Exercise details
Every record below is to be retyped exactly, with any pictures left out.

________

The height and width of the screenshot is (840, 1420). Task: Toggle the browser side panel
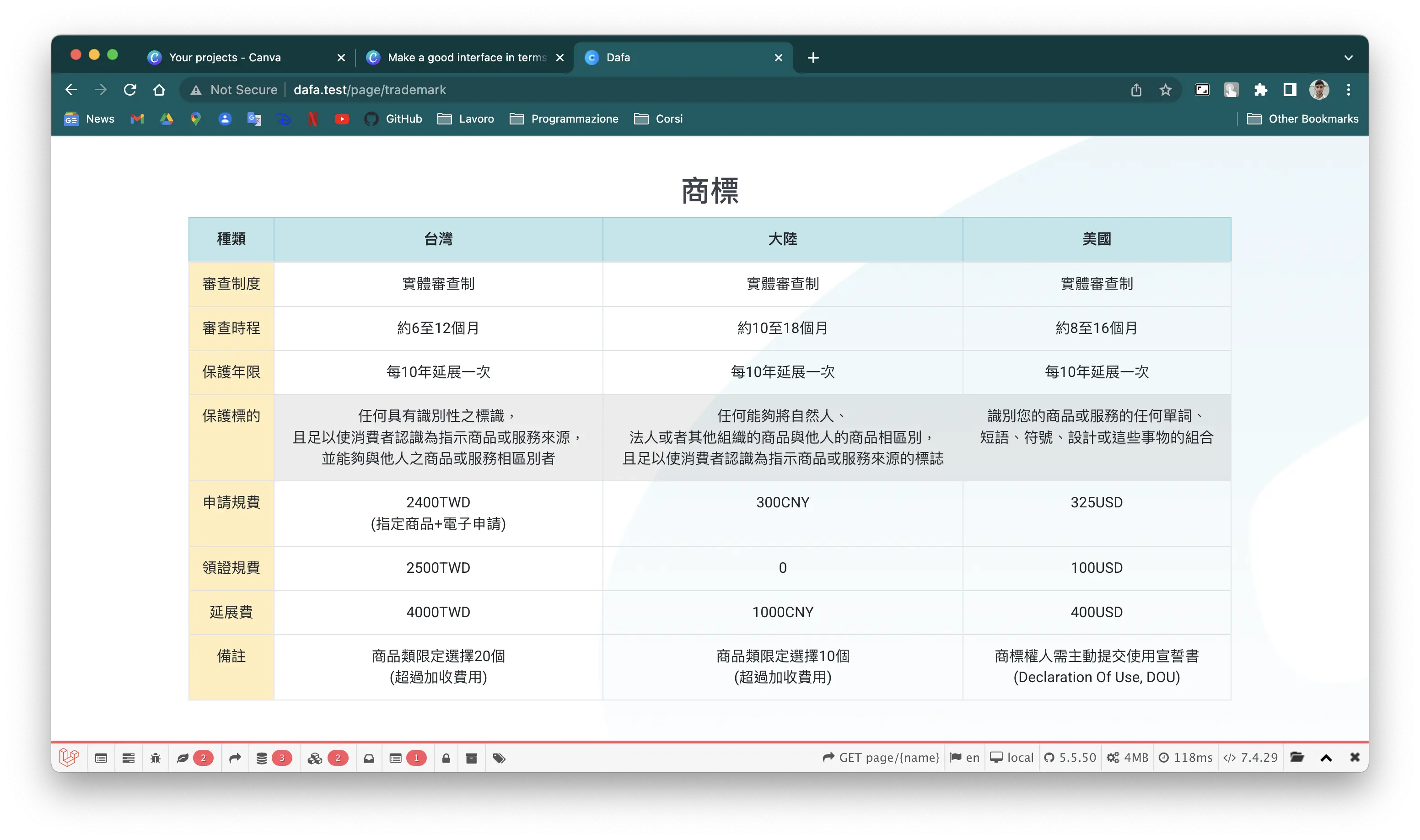[x=1290, y=90]
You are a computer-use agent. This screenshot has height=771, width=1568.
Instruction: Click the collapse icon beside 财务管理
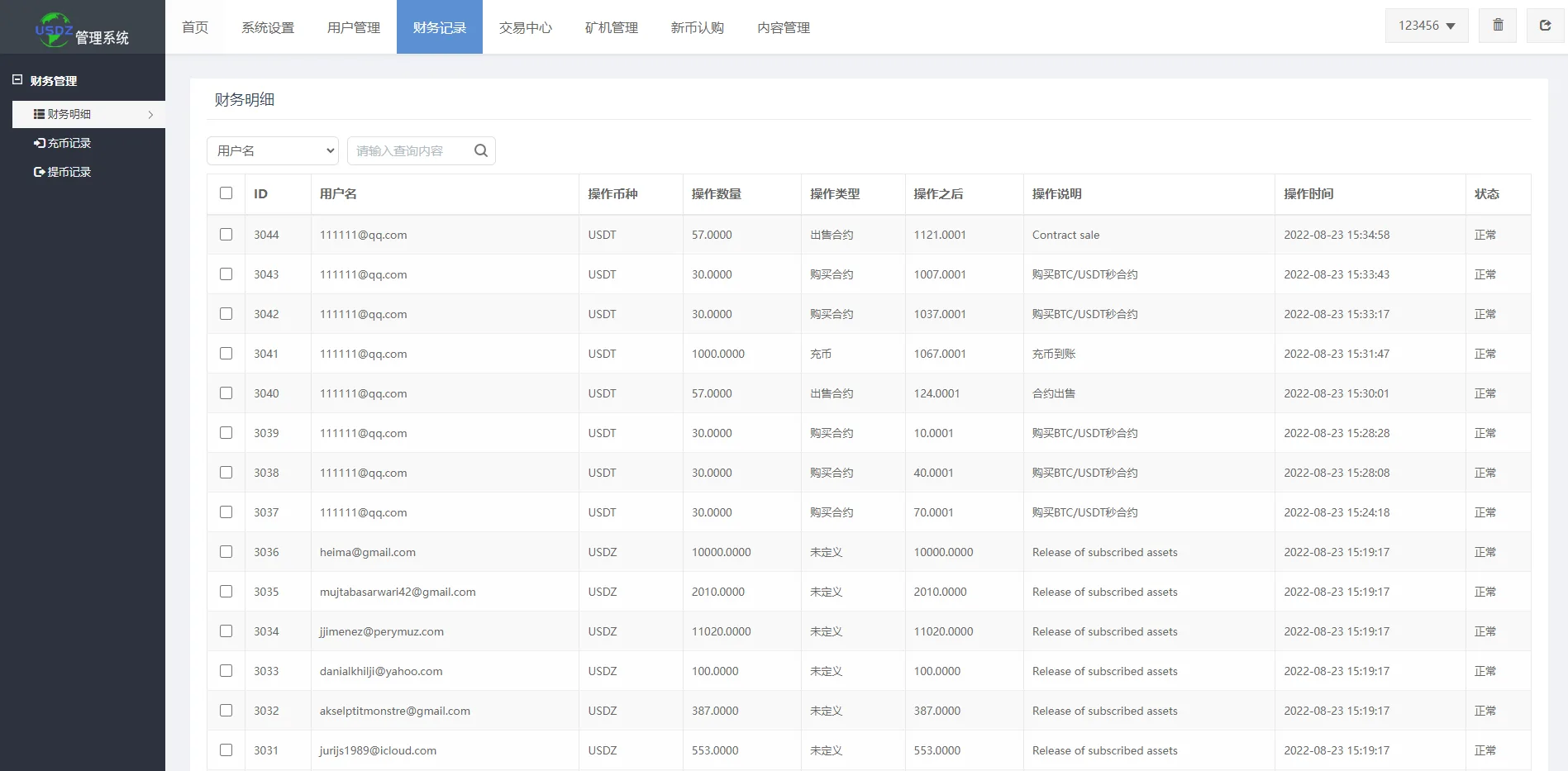[16, 79]
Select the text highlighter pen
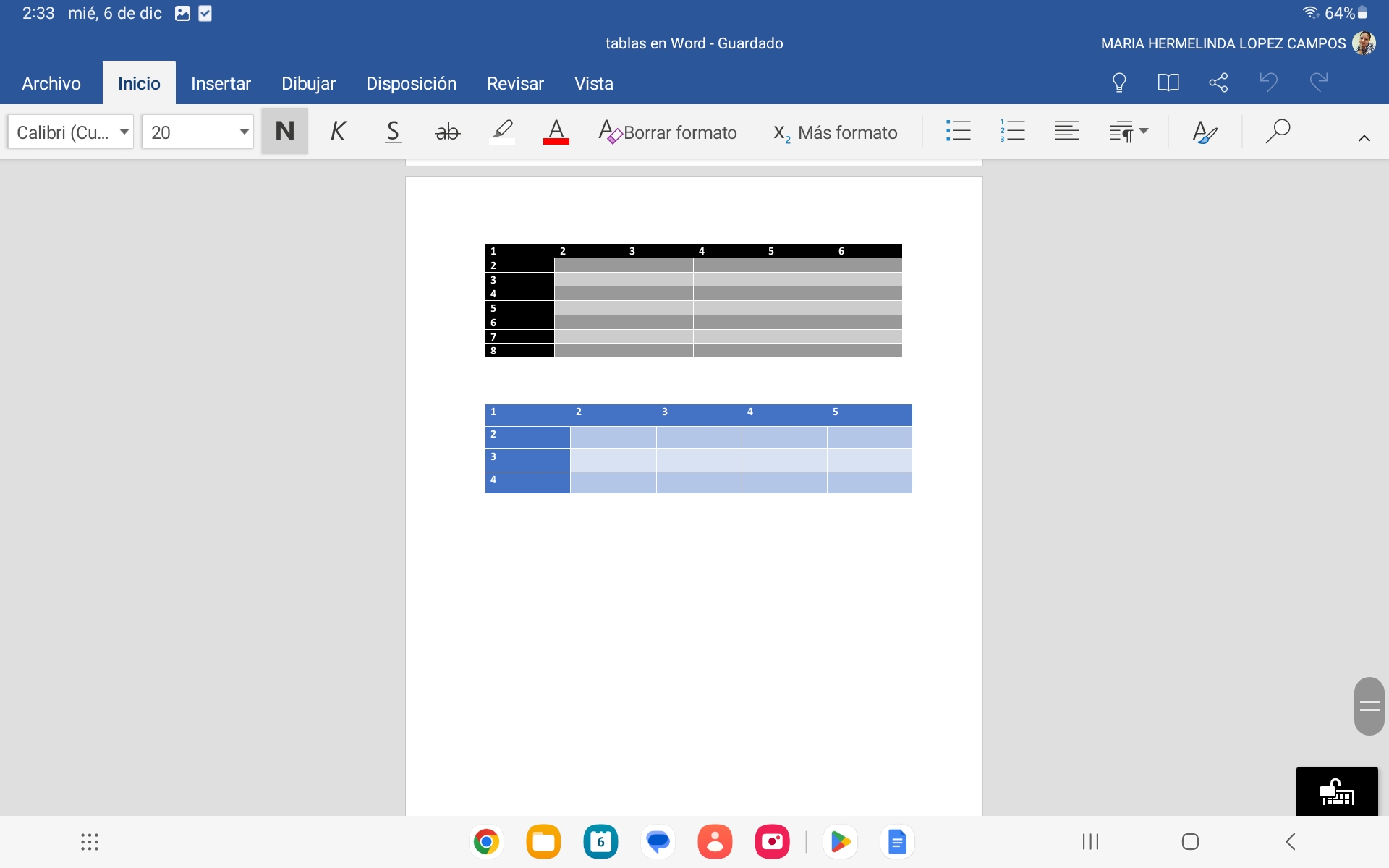The height and width of the screenshot is (868, 1389). (502, 132)
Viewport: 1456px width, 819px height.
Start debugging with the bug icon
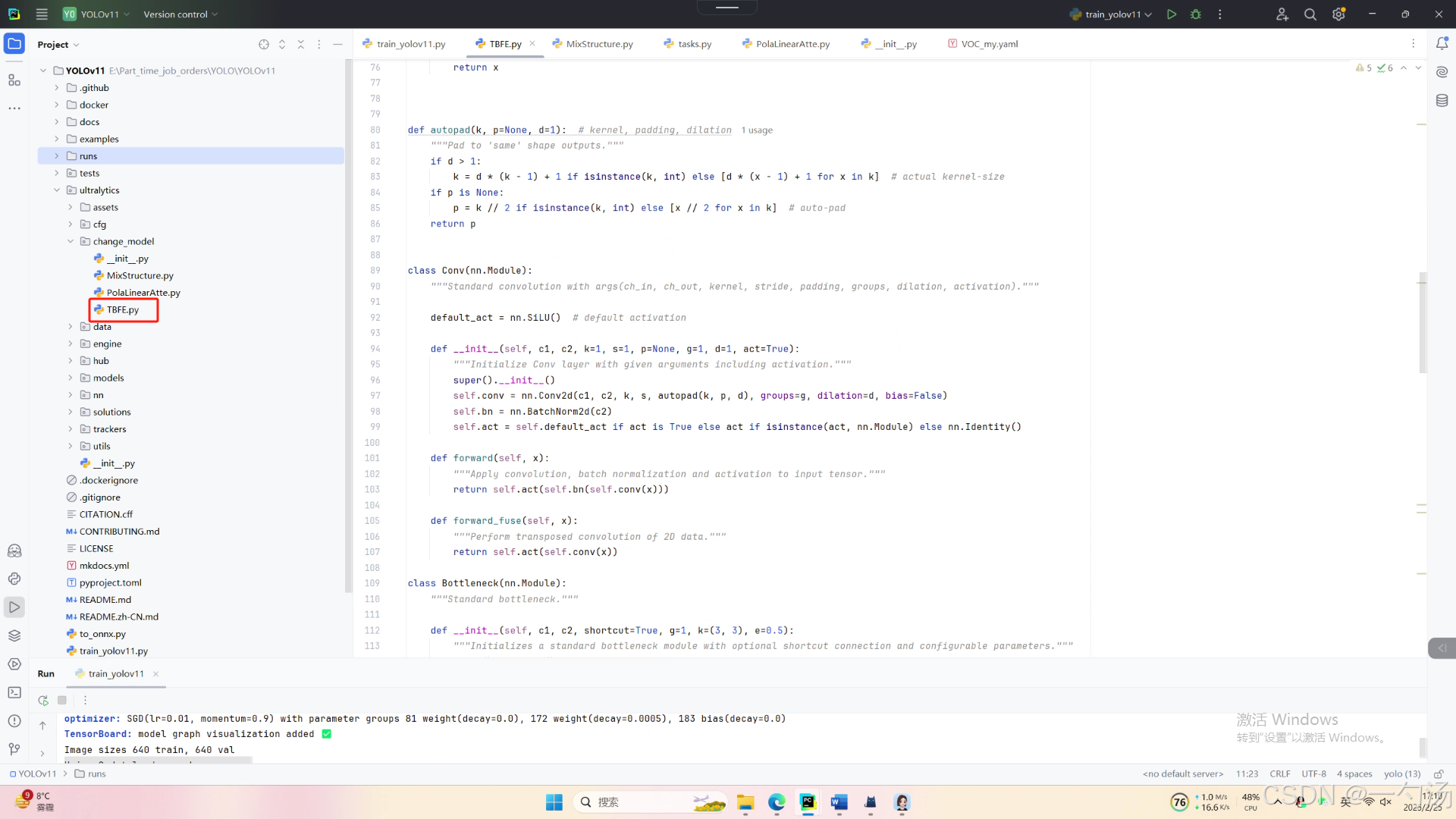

________

Task answer
The height and width of the screenshot is (840, 1420). Task: Toggle the browser side panel
[x=1290, y=90]
You are a computer-use agent. This screenshot has height=771, width=1568.
Instruction: Click the collapse icon beside 财务管理
[16, 79]
Select the text highlighter pen
The height and width of the screenshot is (868, 1389). (502, 132)
Viewport: 1456px width, 819px height.
Start debugging with the bug icon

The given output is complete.